BEGIN
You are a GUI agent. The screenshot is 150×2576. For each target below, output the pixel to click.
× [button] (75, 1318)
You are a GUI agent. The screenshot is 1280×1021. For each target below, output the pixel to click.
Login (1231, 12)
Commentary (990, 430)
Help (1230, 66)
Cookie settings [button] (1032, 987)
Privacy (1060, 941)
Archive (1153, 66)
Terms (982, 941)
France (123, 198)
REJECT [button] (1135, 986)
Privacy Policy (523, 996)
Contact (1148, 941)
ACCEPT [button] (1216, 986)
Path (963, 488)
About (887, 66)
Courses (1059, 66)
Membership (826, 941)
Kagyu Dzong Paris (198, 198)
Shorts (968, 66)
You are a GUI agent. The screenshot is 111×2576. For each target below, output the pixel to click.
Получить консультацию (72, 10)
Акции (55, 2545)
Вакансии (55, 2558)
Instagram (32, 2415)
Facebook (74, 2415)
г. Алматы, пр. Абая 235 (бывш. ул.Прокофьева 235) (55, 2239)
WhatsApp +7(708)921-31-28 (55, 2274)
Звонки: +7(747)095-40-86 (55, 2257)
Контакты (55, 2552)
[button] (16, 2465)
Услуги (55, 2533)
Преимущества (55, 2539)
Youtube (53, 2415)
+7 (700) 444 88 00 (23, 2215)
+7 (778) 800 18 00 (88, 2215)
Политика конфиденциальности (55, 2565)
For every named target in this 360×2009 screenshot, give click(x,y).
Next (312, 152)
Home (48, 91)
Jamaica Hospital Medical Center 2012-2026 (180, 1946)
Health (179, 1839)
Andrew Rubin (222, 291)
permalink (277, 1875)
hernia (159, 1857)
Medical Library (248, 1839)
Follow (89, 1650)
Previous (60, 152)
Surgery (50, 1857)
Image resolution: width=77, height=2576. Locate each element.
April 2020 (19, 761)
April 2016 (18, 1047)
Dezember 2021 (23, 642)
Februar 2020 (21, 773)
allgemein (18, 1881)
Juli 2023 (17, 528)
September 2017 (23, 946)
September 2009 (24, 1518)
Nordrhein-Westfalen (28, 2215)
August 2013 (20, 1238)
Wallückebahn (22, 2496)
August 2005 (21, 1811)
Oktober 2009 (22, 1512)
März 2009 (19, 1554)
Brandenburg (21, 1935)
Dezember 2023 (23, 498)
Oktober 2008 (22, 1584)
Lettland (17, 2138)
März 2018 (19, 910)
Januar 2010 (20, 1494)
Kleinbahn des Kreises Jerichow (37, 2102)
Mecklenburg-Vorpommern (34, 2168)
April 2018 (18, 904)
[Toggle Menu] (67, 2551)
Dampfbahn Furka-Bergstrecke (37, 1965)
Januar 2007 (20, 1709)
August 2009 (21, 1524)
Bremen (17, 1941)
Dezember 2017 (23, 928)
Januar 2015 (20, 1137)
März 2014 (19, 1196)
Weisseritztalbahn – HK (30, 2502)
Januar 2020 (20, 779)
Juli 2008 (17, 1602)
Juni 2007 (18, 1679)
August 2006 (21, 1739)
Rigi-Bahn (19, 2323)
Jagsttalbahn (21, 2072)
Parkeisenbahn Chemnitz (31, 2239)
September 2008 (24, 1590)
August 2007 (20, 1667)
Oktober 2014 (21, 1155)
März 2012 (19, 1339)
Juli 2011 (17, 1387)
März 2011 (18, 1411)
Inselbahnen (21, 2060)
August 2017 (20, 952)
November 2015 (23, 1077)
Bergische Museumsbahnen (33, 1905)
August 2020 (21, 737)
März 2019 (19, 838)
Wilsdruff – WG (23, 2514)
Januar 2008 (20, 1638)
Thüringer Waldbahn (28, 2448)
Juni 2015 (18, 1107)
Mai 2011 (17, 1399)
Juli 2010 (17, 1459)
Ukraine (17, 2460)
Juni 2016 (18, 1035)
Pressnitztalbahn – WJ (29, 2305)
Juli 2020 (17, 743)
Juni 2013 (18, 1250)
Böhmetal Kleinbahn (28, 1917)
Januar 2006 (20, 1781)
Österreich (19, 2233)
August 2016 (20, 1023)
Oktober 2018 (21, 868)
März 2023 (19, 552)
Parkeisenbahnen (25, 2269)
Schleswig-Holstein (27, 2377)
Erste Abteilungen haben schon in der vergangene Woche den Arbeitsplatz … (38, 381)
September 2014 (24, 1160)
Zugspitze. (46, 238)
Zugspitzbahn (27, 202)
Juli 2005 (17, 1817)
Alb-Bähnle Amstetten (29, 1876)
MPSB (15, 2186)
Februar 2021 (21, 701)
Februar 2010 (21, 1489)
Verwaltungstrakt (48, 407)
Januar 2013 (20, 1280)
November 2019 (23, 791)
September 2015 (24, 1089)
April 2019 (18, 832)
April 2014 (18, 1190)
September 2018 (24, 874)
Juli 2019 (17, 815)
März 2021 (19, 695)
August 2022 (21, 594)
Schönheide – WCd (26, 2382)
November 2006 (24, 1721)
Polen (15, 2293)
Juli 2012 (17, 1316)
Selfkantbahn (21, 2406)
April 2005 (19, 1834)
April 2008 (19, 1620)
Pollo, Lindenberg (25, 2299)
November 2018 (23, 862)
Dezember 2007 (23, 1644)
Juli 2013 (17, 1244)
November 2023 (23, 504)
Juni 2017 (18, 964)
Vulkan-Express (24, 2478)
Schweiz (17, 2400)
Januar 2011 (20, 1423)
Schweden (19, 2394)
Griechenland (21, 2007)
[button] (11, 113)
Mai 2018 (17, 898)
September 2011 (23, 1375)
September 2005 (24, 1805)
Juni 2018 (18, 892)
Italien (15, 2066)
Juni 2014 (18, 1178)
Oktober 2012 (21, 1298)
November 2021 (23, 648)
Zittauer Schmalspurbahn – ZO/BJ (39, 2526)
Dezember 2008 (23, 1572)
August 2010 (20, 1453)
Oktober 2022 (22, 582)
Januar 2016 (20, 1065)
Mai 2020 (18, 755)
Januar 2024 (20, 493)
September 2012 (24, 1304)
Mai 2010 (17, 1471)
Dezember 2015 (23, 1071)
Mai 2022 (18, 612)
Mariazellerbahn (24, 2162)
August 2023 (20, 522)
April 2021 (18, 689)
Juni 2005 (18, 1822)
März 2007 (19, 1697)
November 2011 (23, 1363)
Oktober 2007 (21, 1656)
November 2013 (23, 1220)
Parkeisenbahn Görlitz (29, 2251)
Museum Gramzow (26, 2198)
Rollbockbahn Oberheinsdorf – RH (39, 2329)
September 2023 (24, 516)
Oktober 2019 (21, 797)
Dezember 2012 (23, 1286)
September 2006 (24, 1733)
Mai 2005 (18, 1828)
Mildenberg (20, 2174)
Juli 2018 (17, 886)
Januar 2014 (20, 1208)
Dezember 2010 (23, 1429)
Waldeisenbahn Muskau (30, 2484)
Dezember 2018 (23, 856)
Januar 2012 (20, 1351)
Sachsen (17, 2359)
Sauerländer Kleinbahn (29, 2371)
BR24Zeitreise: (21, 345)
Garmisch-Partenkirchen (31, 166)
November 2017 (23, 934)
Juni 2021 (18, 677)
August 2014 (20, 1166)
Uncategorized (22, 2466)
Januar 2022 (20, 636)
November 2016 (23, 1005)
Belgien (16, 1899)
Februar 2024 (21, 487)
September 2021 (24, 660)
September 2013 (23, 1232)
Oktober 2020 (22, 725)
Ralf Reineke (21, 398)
END
WHAT THIS TASK INVOLVES — Write out the lines of the listing from the one with "September 2012 (24, 1304)" to the very end, inclusive, exactly as they appear and with nothing added.

EXERCISE RESPONSE —
September 2012 (24, 1304)
Mai 2010 (17, 1471)
Dezember 2015 (23, 1071)
Mai 2022 (18, 612)
Mariazellerbahn (24, 2162)
August 2023 (20, 522)
April 2021 (18, 689)
Juni 2005 (18, 1822)
März 2007 (19, 1697)
November 2011 (23, 1363)
Oktober 2007 (21, 1656)
November 2013 (23, 1220)
Parkeisenbahn Görlitz (29, 2251)
Museum Gramzow (26, 2198)
Rollbockbahn Oberheinsdorf – RH (39, 2329)
September 2023 (24, 516)
Oktober 2019 (21, 797)
Dezember 2012 (23, 1286)
September 2006 (24, 1733)
Mai 2005 (18, 1828)
Mildenberg (20, 2174)
Juli 2018 (17, 886)
Januar 2014 (20, 1208)
Dezember 2010 (23, 1429)
Waldeisenbahn Muskau (30, 2484)
Dezember 2018 (23, 856)
Januar 2012 (20, 1351)
Sachsen (17, 2359)
Sauerländer Kleinbahn (29, 2371)
BR24Zeitreise: (21, 345)
Garmisch-Partenkirchen (31, 166)
November 2017 (23, 934)
Juni 2021 (18, 677)
August 2014 (20, 1166)
Uncategorized (22, 2466)
Januar 2022 (20, 636)
November 2016 (23, 1005)
Belgien (16, 1899)
Februar 2024 (21, 487)
September 2021 (24, 660)
September 2013 (23, 1232)
Oktober 2020 (22, 725)
Ralf Reineke (21, 398)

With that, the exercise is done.